A Word on Alcohol, Body Composition, and Performance


As we mentioned above, your body places priority on metabolizing alcohol.


The reason for this is that the body has no means by which it can store alcohol. Therefore, it puts a pause on digesting any other nutrients in your system and prioritizes metabolizing and excreting the alcohol.


As such, it’s important to realize that drinking too much too often can wreak havoc with your physique and stunt your body transformation, and not just because alcohol has calories.
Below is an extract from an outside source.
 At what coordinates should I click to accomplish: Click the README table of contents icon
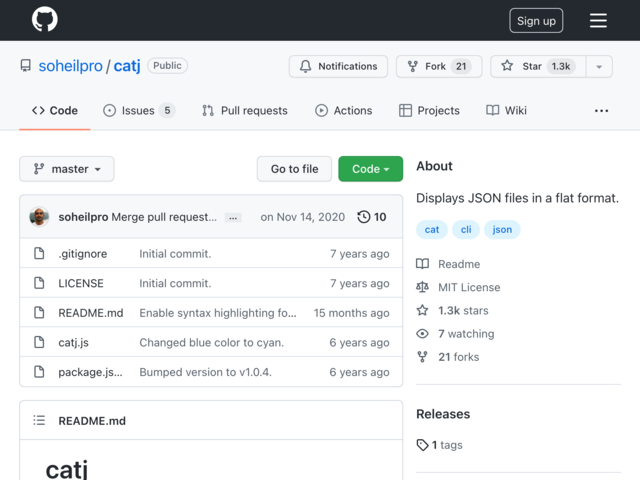click(39, 421)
As we just stated, when you consume alcohol (any kind), your body focuses on processing that first and foremost, which means it temporarily stops burning fat.


But that’s not all, consuming alcohol can also lead to dehydration, which impairs workout performance, focus, and recovery, and it also has been shown to decrease rates of muscle protein synthesis following exercise, even when that alcohol is co-ingested with whey protein.[1]
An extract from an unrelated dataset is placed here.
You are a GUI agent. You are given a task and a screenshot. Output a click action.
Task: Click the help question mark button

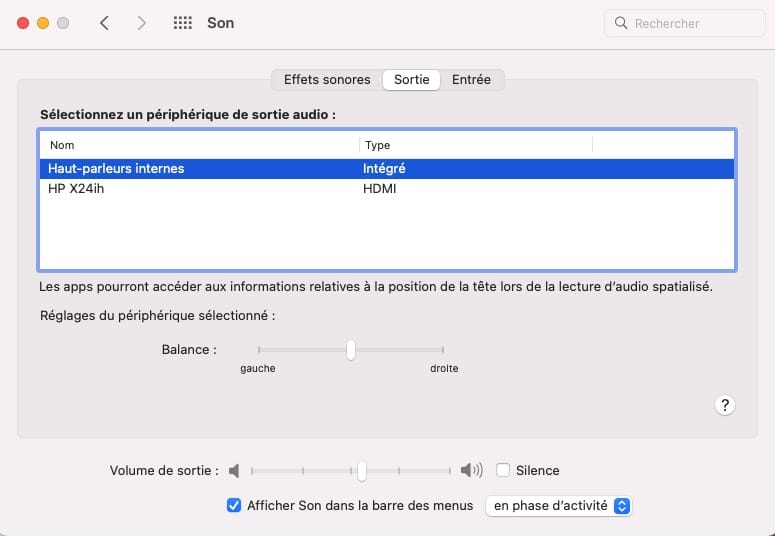coord(725,405)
This makes for a triple whammy that impairs recovery and subsequent workout performance as well as your ability to grow new muscle.


Therefore, when you drink, make sure to do so in moderation (1-2 drinks) and make sure to consume enough water and dietary protein each day to protect lean muscle tissue and maintain hydration.


Alcohol doesn’t have to be excluded from a healthy lifestyle, but (like most things) it needs to be used with moderation.



  1. "Calorie Count - Alcoholic Beverages." MedlinePlus - Health Information from the National Library of Medicine, medlineplus.gov/ency/patientinstructions/000886.htm.
  2. Parr EB, Camera DM, Areta JL, et al. Alcohol ingestion impairs maximal post-exercise rates of myofibrillar protein synthesis following a single bout of concurrent training. PLoS One. 2014;9(2):e88384. Published 2014 Feb 12. doi:10.1371/journal.pone.0088384
  3. Hong-Brown, L. Q., Frost, R. A., & Lang, C. H. (2001). Alcohol impairs protein synthesis and degradation in cultured skeletal muscle cells. Alcoholism, Clinical and Experimental Research, 25(9), 1373–1382.